The first task is to decide on your innovation buckets. There are two generic buckets: you can either reach new customers, or improve internal operations and do more with what you have.

So spend the first 20 days doing focused research on where the business benefits really are and what projects might fit into these buckets.  It’s not about the detail at this point, it’s just about deciding what might be possible.

At the end of this phase you will have worked out the most efficient and effective way to domore with what you have, or to look for new opportunities.

Days 20-40

Focus on a few strategic areas

This is the time to gather a small team of executives who are focused on market research around the ideas in your buckets. Talk to customers and staff and be really pragmatic about what will and won’t work.

When this is done, call a meeting of senior executives and present the ideas that deliver either:

  • something that many potential customers need to do that no one is addressing very well, or
  • a technology that will enable customers to do that job much more easily, cheaply, or conveniently.

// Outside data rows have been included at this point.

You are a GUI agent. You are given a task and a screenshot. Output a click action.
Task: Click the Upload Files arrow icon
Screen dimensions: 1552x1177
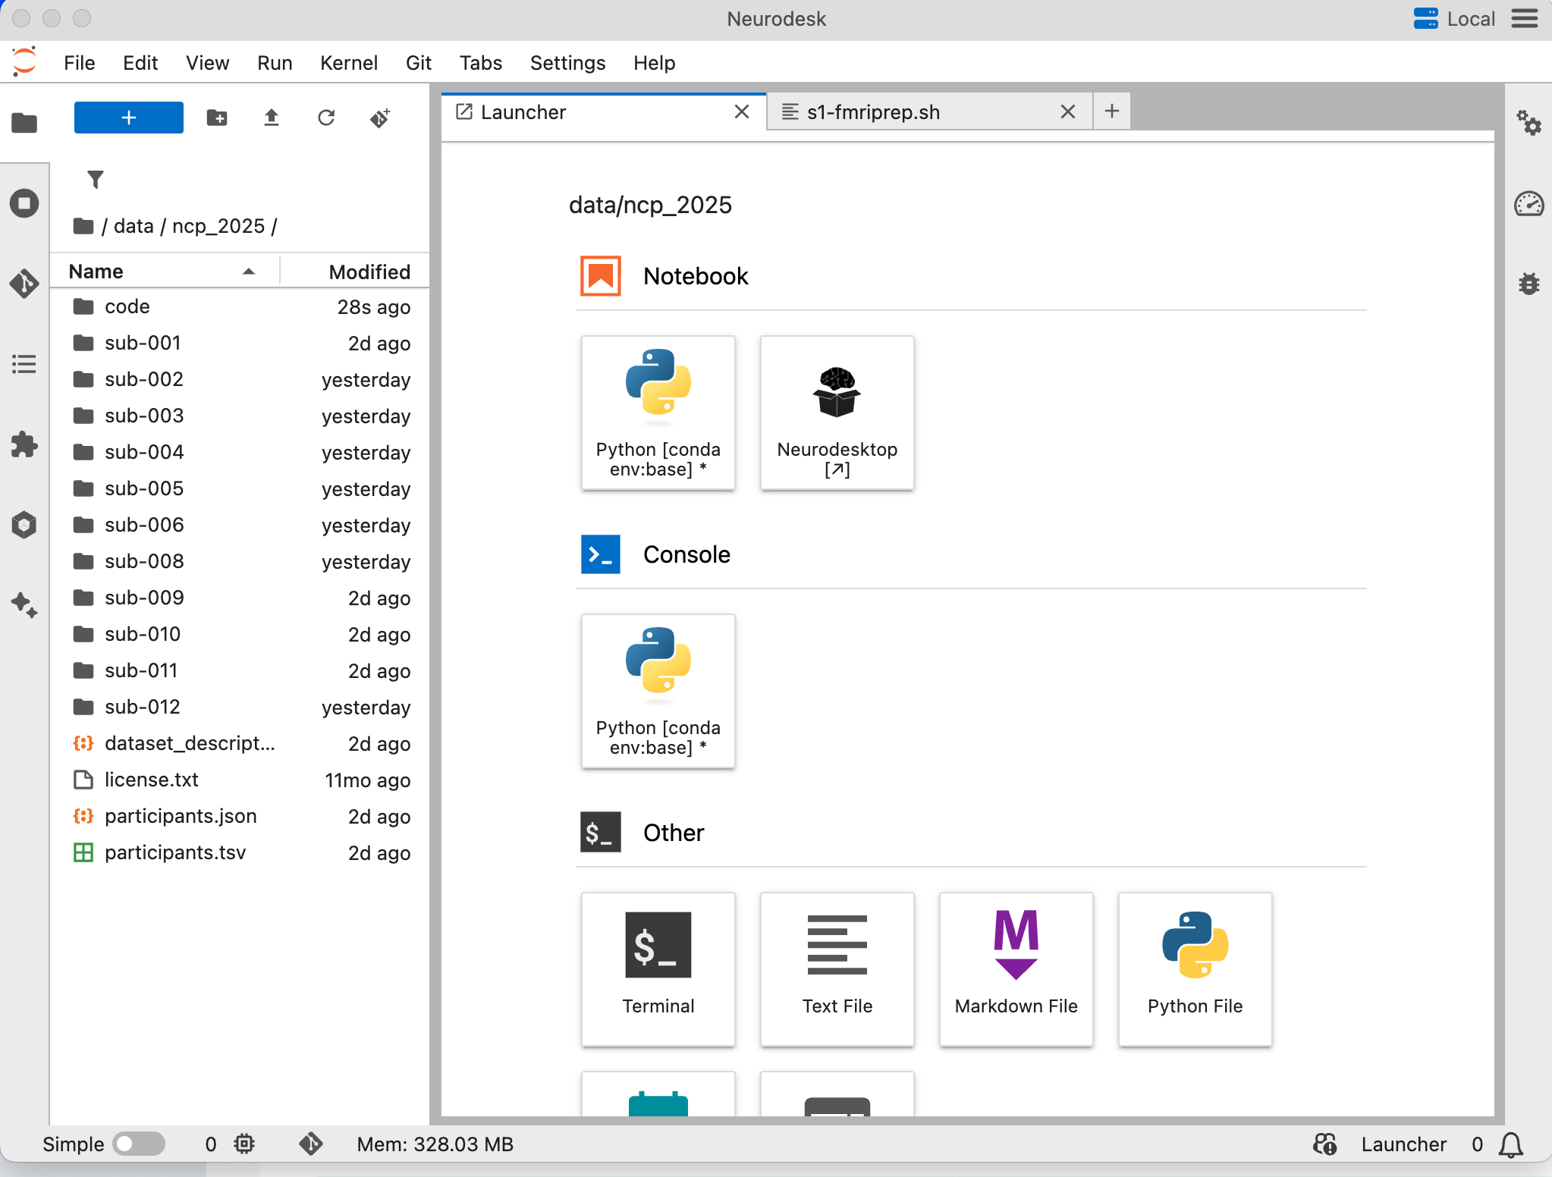click(271, 118)
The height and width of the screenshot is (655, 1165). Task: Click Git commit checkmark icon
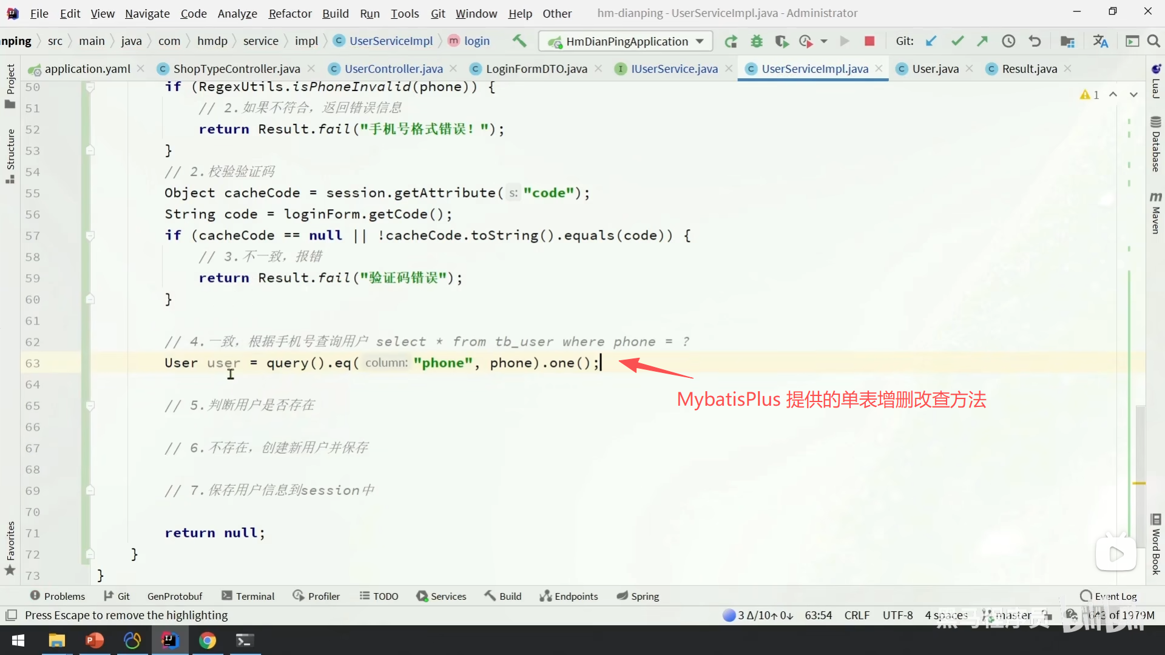957,41
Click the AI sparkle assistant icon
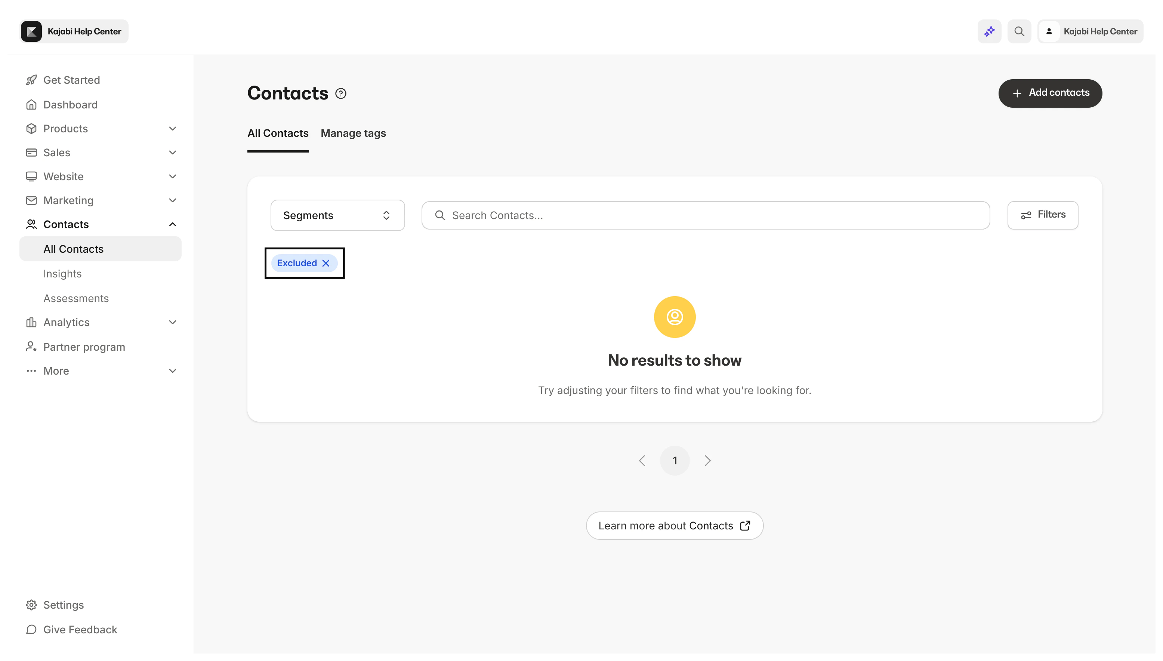Image resolution: width=1163 pixels, height=661 pixels. click(x=989, y=31)

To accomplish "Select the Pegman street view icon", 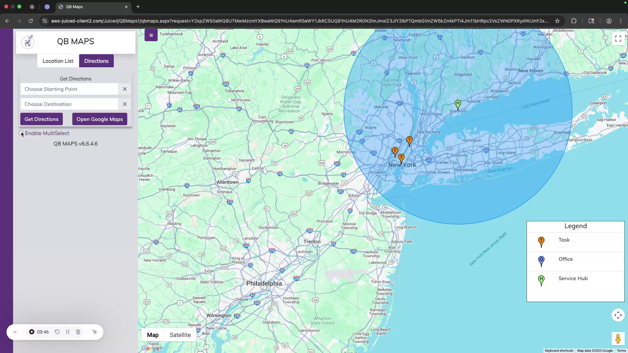I will [618, 339].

These can be presented in context of broader changes to the economic, regulatory, or social landscape.  There may be some special capability of your company that competitors can’t easily copy and which will give you an advantage in seizing this opportunity.

Days 40-70

Form a small team to focus on the innovations:

Identify a small team to fast track these opportunities. You need to separate this team from the everyday work of your organization to give them the opportunity to be fully focused. This work is intense and not possible within the constraints of the normal cycle of work and meetings.

Finally, this work should also focus on learning by doing. The idea is to be able to test at least some of the initiatives as quickly as possible.

Days 70-90

Create a mechanism to manage the projects.

Separate a group of senior leaders who will have autonomy around starting, stopping or re-directing these initiatives. Don’t replicate the corporate structure. These people need freedom from the regular corporate planning mindset.

This group will also need to be involved in working out ways of weaving these initiatives into business as usual work, which is often a complex task.

Once this is done, rinse and repeat!

At the end of 90 days, you should have:

  • established your broad innovation buckets,
  • identified your strategic opportunity areas,
  • assembled a team that has started on its first project, and
  • created the shepherding mechanism to speed the team on its way.

Once you have the system in place and are starting to see signs that specific projects can deliver in the short or longer term, it’s time to move on to the next innovation cycle.